From this theoretical work, Bloembergen found ways to combine two or more laser sources consisting of photons in the visible light frequency range to generate a single laser source with photons of different frequencies in the infrared and ultraviolet ranges, which extends the amount of atomic detail that can be gathered from laser spectroscopy.

== Personal life and death ==
Bloembergen met Huberta Deliana "Deli" Brink in 1948 while on vacation with his university's Physics Club. She was able to travel with him to the United States in 1949 on a student hospitality exchange program; he proposed to her when they arrived in the States, and were married by 1950 on return to Amsterdam. They both became naturalized U.S. citizens in 1958. They had three children.

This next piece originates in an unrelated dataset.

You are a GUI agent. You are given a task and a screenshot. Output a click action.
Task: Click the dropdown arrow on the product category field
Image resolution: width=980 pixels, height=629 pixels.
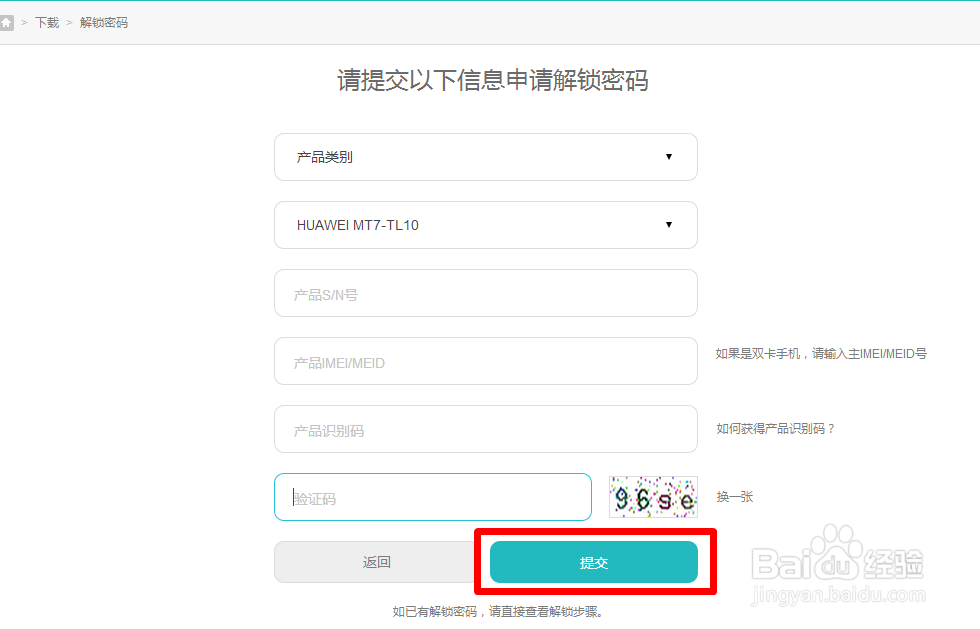(668, 157)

Bloembergen died on September 5, 2017, at an assisted living facility in his hometown Tucson, Arizona, of cardiorespiratory failure at the age of 97. His wife died on June 19, 2019.

== Biography ==
In 2016 a Dutch biography was published, and in 2019 an English one.

== Recognition ==
=== Memberships ===

| Year | Organization | Type | Ref. |
|---|---|---|---|
| 1955 | US American Physical Society | Fellow |  |
| 1956 | US American Academy of Arts and Sciences | Member |  |
| 1956 | Netherlands Royal Netherlands Academy of Arts and Sciences | Corresponding Member |  |
| 1960 | US National Academy of Sciences | Member |  |
| 1978 | India Indian Academy of Sciences | Honorary Fellow |  |
| 1981 | France French Academy of Sciences | Foreign Associate |  |
| 1982 | US American Philosophical Society | Member |  |
| 1983 | East Germany German National Academy of Sciences Leopoldina | Member |  |
| 1984 | US Optical Society of America | Honorary Member |  |
| 1984 | US National Academy of Engineering | Emeritus |  |

=== Awards ===

| Year | Organization | Award | Citation | Ref. |
|---|---|---|---|---|
| 1958 | US American Physical Society | Oliver E. Buckley Prize | "For his studies of magnetic resonance, both nuclear and electronic and of its uses in the investigation of solids, liquids and gases." |  |
| 1959 | US Institute of Radio Engineers | IRE Morris Liebmann Memorial Prize | "For fundamental and original contributions to the maser." |  |
| 1961 | US Franklin Institute | Stuart Ballantine Medal | — |  |
| 1978 | Netherlands Royal Netherlands Academy of Arts and Sciences | Lorentz Medal | — |  |
| 1979 | US Optical Society of America | Frederic Ives Medal | "In recognition of his achievement in establishing the theoretical framework of nonlinear optics, his sustained innovative contributions to the exploration of all aspects in the field of nonlinear optical phenomena, and his successes in the role of teacher and interpreter of science." |  |
| 1981 | Sweden Royal Swedish Academy of Sciences | Nobel Prize in Physics | "For their contribution to the development of laser spectroscopy." |  |
| 1983 | US IEEE | IEEE Medal of Honor | "For pioneering contributions to Quantum Electronics including the invention of the three-level maser." |  |

=== National awards ===

| Year | Head of state | Award | Citation | Ref. |
|---|---|---|---|---|
| 1974 | US Gerald Ford | National Medal of Science | "For pioneering applications of magnetic resonance to the study of condnesed [sic] matter and for subsequent scientific investigations and inventions concerning the interaction of amtter [sic] with coherent radiation." |  |

=== Honorary degrees ===

| Year | University | Degree | Ref. |
|---|---|---|---|
| 1996 | US University of Central Florida | — |  |
| 1998 | US North Carolina State University | Doctor of Science |  |
| 2000 | US Harvard University | Doctor of Science |  |

== Legacy ==
On March 11, 2020, the day of Bloembergen's 100th birthday, a team of researchers at the University of New South Wales published an article in Nature, demonstrating for the first time the successful coherent control of the nucleus of a single atom using only electric fields, an idea first proposed by Bloembergen back in 1961.